## REQUIREMENT
Go through the listing below and gather every line with the word "computer".

## TASK INPUTS
────────

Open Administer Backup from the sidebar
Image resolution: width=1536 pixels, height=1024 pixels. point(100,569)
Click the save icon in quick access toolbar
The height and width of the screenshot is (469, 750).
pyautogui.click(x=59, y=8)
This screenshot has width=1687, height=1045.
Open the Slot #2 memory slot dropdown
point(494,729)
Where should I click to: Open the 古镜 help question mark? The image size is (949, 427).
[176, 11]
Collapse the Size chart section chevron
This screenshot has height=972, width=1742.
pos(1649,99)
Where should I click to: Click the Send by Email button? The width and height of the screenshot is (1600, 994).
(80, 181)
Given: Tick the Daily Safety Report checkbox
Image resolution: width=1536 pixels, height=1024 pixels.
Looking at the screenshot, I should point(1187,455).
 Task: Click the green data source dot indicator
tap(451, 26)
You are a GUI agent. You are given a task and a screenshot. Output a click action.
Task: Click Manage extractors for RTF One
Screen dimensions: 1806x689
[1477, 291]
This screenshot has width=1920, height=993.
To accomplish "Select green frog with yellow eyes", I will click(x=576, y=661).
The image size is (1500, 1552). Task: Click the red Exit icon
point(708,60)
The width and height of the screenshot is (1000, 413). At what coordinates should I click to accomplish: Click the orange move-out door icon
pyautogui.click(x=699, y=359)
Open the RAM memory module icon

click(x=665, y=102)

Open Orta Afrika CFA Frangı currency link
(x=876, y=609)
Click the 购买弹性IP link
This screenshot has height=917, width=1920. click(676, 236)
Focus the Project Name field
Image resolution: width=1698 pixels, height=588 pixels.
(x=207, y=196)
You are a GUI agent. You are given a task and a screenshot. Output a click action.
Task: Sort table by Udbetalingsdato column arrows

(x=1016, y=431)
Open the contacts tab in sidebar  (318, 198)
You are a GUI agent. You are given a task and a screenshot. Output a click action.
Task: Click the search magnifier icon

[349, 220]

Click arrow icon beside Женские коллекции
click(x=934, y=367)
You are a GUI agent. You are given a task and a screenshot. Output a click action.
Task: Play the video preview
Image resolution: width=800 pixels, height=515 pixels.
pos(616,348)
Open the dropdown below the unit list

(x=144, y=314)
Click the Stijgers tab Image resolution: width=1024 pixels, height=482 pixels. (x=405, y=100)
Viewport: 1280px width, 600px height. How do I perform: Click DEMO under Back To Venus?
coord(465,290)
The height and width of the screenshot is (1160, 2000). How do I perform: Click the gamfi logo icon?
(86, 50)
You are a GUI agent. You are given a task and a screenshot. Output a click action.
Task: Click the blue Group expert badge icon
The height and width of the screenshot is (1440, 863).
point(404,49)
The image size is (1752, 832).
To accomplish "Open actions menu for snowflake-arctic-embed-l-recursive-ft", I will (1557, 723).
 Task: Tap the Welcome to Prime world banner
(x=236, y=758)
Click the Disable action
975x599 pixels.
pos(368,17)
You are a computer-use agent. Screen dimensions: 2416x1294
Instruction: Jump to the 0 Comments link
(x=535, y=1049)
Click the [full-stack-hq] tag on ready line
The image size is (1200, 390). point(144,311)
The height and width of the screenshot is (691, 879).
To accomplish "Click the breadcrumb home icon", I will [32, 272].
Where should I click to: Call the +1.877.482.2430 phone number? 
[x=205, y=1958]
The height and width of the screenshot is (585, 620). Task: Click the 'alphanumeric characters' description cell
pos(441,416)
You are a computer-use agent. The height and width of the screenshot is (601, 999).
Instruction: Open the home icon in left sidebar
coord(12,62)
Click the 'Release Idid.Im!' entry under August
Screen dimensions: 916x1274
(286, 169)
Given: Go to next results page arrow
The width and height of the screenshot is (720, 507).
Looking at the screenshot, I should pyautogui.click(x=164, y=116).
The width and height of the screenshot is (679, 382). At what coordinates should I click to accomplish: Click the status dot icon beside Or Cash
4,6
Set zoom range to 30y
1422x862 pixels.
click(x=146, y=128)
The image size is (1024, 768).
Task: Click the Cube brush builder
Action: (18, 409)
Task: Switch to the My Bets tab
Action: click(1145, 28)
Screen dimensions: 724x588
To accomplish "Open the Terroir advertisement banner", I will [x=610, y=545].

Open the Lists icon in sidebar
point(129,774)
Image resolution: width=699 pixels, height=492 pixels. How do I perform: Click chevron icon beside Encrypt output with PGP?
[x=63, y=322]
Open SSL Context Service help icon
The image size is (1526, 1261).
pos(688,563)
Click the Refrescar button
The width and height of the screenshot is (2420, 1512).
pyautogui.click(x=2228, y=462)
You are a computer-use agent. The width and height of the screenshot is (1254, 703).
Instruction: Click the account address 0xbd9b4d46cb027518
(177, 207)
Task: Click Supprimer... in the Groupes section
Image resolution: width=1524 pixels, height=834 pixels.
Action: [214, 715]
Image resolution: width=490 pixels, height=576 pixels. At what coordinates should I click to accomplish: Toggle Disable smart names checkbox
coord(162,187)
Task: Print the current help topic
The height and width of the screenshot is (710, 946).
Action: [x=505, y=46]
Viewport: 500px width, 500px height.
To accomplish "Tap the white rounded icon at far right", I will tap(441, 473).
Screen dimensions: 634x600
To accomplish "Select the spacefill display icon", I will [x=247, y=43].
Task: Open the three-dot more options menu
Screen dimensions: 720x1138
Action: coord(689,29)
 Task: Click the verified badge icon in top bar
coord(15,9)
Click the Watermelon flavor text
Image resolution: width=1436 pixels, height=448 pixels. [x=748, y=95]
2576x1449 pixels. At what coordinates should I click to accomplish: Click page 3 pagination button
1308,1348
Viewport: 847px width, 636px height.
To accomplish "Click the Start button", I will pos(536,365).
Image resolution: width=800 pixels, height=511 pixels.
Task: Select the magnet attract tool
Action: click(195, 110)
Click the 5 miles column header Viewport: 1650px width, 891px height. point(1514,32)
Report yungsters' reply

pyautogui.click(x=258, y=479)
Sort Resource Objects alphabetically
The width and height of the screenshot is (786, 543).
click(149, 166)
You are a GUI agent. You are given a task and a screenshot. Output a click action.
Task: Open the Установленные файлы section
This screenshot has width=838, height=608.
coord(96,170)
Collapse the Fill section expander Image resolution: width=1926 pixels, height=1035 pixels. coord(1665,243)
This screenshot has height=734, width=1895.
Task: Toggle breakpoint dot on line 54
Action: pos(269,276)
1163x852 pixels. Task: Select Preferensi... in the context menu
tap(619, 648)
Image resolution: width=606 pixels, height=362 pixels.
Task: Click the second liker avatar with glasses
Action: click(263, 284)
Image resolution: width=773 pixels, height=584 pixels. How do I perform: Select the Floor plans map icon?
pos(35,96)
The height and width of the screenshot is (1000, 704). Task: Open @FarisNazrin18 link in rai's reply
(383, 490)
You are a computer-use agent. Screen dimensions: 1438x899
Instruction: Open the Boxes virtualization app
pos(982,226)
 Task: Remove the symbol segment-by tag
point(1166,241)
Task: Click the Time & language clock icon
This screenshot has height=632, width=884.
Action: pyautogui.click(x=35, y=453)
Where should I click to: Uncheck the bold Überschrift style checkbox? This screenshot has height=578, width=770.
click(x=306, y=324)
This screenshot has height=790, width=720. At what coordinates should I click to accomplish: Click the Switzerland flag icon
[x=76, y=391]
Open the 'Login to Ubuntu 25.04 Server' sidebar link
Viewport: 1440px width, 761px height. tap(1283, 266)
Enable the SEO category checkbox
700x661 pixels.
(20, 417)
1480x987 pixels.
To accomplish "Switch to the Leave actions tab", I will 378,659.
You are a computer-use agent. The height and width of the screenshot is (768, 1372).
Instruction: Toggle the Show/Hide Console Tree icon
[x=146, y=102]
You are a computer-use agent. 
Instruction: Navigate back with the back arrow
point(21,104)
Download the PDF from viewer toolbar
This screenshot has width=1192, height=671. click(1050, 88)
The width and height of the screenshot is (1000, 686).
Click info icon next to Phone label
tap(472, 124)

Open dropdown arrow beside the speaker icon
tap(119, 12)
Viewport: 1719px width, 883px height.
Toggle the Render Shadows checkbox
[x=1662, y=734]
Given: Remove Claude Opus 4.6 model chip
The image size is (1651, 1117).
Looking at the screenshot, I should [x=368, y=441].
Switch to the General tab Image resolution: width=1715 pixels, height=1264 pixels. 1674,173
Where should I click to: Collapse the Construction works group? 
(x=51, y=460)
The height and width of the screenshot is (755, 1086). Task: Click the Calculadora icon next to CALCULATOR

────────

## EXPECTED ANSWER
You are a computer-use agent. Screen dimensions: 2416x1294
You are a computer-use agent. The height and width of the screenshot is (601, 999).
You are a computer-use agent. The width and height of the screenshot is (1254, 703).
You are a computer-use agent. Screen dimensions: 1438x899
You are a computer-use agent. The height and width of the screenshot is (768, 1372).
You are a computer-use agent. 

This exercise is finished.